Walid Koudmani, chief market analyst at financial brokerage XTB, said: “Today’s GDP data continues to show promising signs of the post-pandemic recovery and may encourage the Bank of England to continue with its aggressive fiscal and monetary policy change which has seen it already increase interest rates twice while other major central banks appear to be more reluctant.

“While rising inflation and supply issues continue to impact growth and price stability, there appear to be signs of easing across several sectors as they resume somewhat normal operations.”

Federation of Small Businesses (FSB) national chair, Mike Cherry, said: “This raft of new data shows us that our economic recovery is not yet under way in any true sense.

“As last year ended, pent-up demand should’ve had consumers spending right up to Christmas day and beyond. Instead, the economy actually shrank as Omicron anxiety took hold.

Mike Cherry

“Meanwhile, our small firms that do business internationally were held back by both worldwide supply chain disruption and an ever-growing mountain of new trade paperwork.

“At the same time, close to £1bn-worth of business support grants for those most in need are still yet to reach them. It’s exasperating to see that, after all this time, some authorities still haven’t got their houses in order.

“Against a backdrop of surging prices and labour shortages, we’re now hurtling towards the unwinding of remaining COVID support measures, a national living wage increase and a regressive hike to national insurance contributions in April.

“Unless policymakers intervene before this April flashpoint to cancel the jobs tax hike and alleviate the mounting wider pressures that small firms face, we risk long term scarring of the economy and local communities.

“In the North West and West Midlands, where the Government intends to launch levelling up accelerators, the NICs hike will hit small employers to the tune of £800m-worth of additional outgoings a year. That’s money that should be being spent on investment, upskilling and expansion.”

Danni Hewson, financial analyst at investment platform AJ Bell, said: “Many businesses called it ‘lock down by stealth’ and concerns about the Omicron variant did take a toll on the UK economy in December. People made tough choices as they fought to have a Christmas with family and friends. They cancelled restaurant bookings and hair appointments and stayed away from high street stores. As a result, consumer facing services pressed the breaks on the UK economy which had finally found the accelerator pedal in November, even if it hadn’t quite found the gear the last set of figures suggested.

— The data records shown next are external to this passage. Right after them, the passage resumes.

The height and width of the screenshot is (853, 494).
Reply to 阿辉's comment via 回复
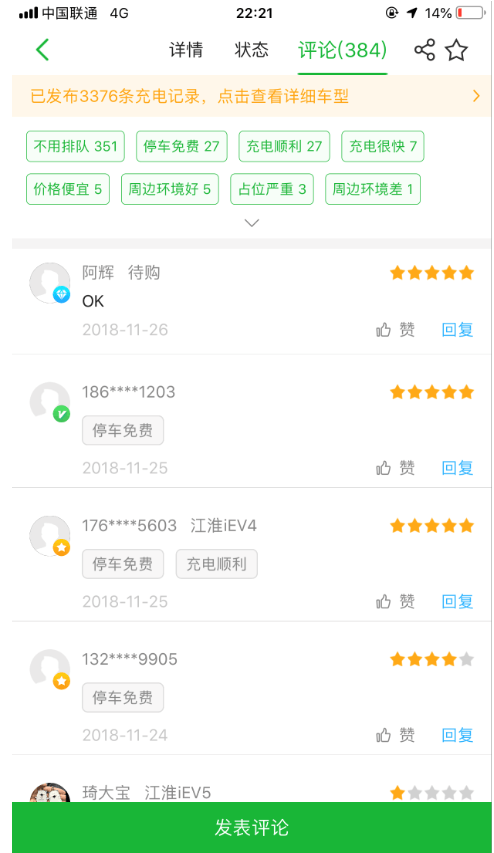(458, 330)
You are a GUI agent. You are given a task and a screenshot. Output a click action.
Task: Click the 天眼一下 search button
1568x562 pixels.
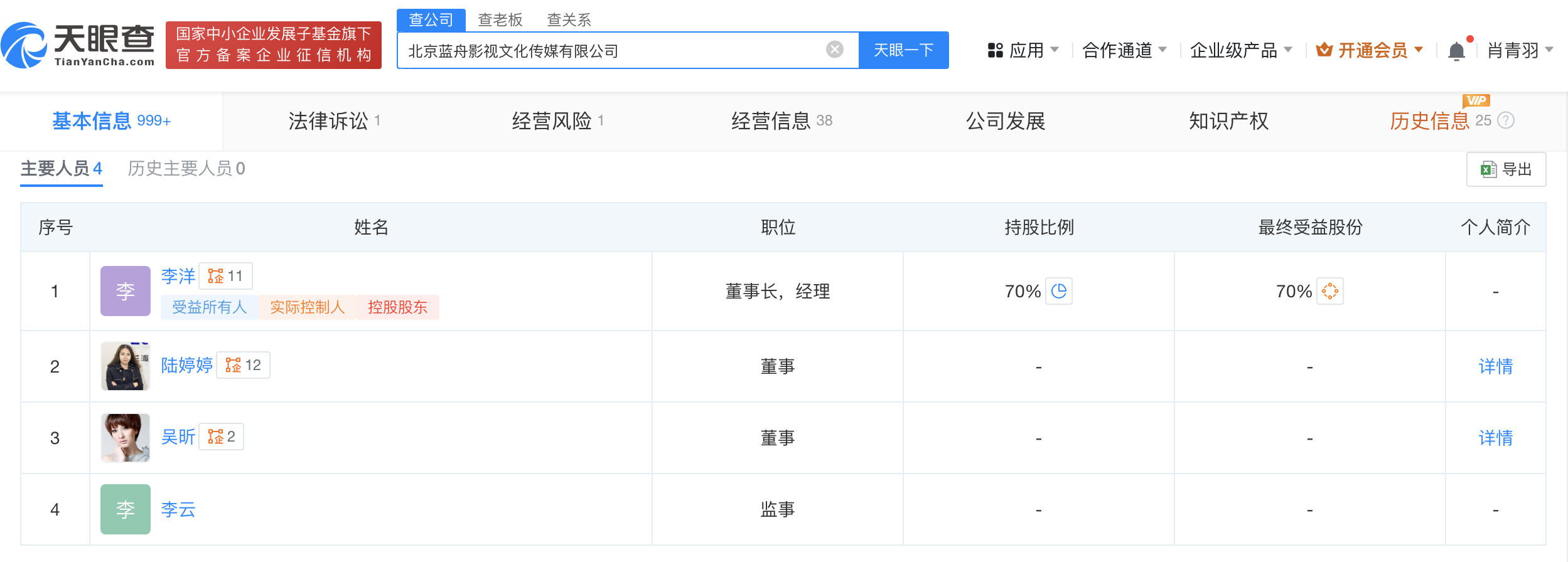[903, 50]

“Anyone struggling to pay those rising gas and electricity prices won’t be pleased to note that extraction of crude oil and gas was down 2.7% in December. But the last month of the year wasn’t all doom and gloom, the rush to file those tax returns, a surge in testing and tracing and a decent return to form by the construction sector all helped prevent major slippage and there was an upswing in manufacturing, primarily thanks to an increase in pharma production.

“And looking over the last quarter as a whole there’s plenty to be positive about. Consumers had been out and about in their droves making the most of Black Friday deals which filled shops and our roads. White van man certainly had a busy a quarter as did travel agents and with travel already bouncing back after its December setback it’s likely the start to 2022 will follow that trend. There was also a surge in activity at employment agencies in the last three months of the year as workers jostled to fill the glut of positions and, no doubt, secure better rates of pay.

“2021, as a whole, did deliver a storming performance with record growth of 7.5%. Yes, we need to consider that growth came off the back of 2020’s spectacular contraction when lockdowns stopped almost everything in its tracks, but when you compare the UK’s performance to other G7 countries over the last year it stands head and shoulders above the rest of the pack. By the final quarter the UK had lost ground as Spain, the US and Canada rocketed forward, but Omicron is likely to have played a big part in that story.”